The November council vote to allow 13,000 residents in West Mobile to decide whether they wanted to join the city failed 4-3, due to lack of a supermajority. The vote fell along racial lines, with the four white councilors voting in favor and the three black councilors voting in opposition.
Council President Levon Manzie, who confirmed he labored over the first vote, said he has not seen any new information that would change his mind at this point.
“At this very moment, nothing new has been presented to me,” Manzie said. “There is no new information and no new concept that would cause me to vote any differently.”
While Manzie’s thinking has not changed, he added that the thinking among the constituents of District 2 has also not changed. For a change to take place, Manzie said, the city will need to propose a plan that members of his community can get behind.
“We need more persons at the table to furnish a plan that is amicable to the people in my community,” he said.
Councilman Fred Richardson said his thinking on the issue has not changed, either, and it would not change.
“My position is the same,” he said. “My vote would be the same.”
Councilman C.J. Small said his position on the issue has not changed either. He said he wanted to wait until the new U.S. Census numbers come out. Fresh data would allow the city to have a more accurate picture of what West Mobile looks like, he said.
“We really don’t know whether there are 5,000 people or 30,000 people out there,” Small said. “We’ll know in a few months.”
Public Safety Director James Barber has said he will present to council a plan that includes annexation of the 13,000 residents who had unsuccessfully lobbied council previously. Barber said the plan also includes the county and city working together on reducing the three-mile police jurisdiction to a mile-and-a-half. He said Sheriff Sam Cochran approves of his plan.
City spokesman George Talbot said the administration “fully intends to reintroduce” an agenda item related to annexation.
“The mayor is meeting regularly with the council president and other members on the issue,” Talbot said. “It’s at the top of his agenda. We believe it’s a good step for us as a municipality if it’s done correctly and the City Council is on board.”
A reintroduction of the annexation issue is based on whether the administration can drum up enough support for it to pass the council, in order to avoid an “unnecessary fight,” Talbot said.
Cochran sharply opposed the city’s plan to pull services from the jurisdiction during a council committee meeting on the subject earlier this month. At the meeting, he warned councilors he would hire away most of the 44 officers working in the jurisdiction in order to bring on enough deputies to police the area. He argued the Mobile County Sheriff’s Office (MCSO) already receives a lot of its new deputies from the Mobile Police Department (MPD) because they pay $500 per month more on average.

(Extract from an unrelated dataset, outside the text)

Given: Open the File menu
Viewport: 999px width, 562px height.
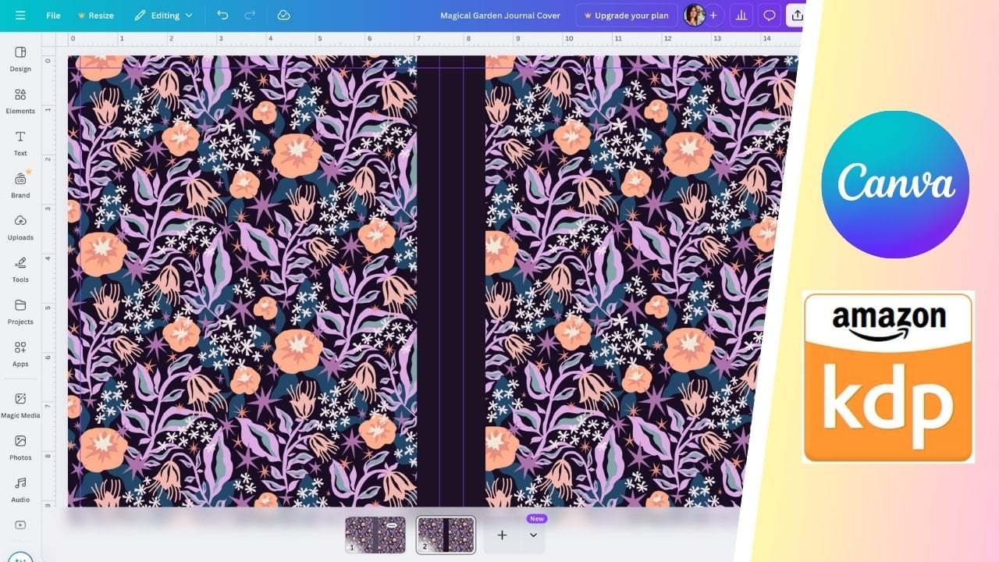Looking at the screenshot, I should pos(53,16).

As for the police jurisdiction, Richardson told Lagniappe Stimpson “has the answers in his hand” and called the spending of resources on non-citizens a “self-inflicted wound.”
Richardson correctly argued that state law does not force the city to spend any money in the police jurisdiction, outside of the roughly $2.2 million it takes in from business license fees out there.
“There’s no law requiring him to spend it to put beats, precincts and captains out there,” he said. “I had no idea we were doing that. Nobody told us that.”
The city has 44 officers patrolling the police jurisdiction, but there are no designated precincts outside of the city limits.
Richardosn said Stimpson could pull those resources back without council approval if he wanted to.
“It doesn’t make any sense,” he said. “He doesn’t have to clear it with council.”
While Richardson blames the creation of beats in the jurisdiction on members of the current administration, Barber has publicly stated the policy goes back to the Mike Dow administration.
“If that we’re the case, why would they not vote to annex when Sam Jones was mayor?” Richardson said. “Are they saying they didn’t want to join when Jones was mayor, but do now that Stimpson is mayor?”
Manzie said he believes annexation and a rollback of services within the police jurisdiction are “separate and distinct” issues. Small said he believes the two issues are linked.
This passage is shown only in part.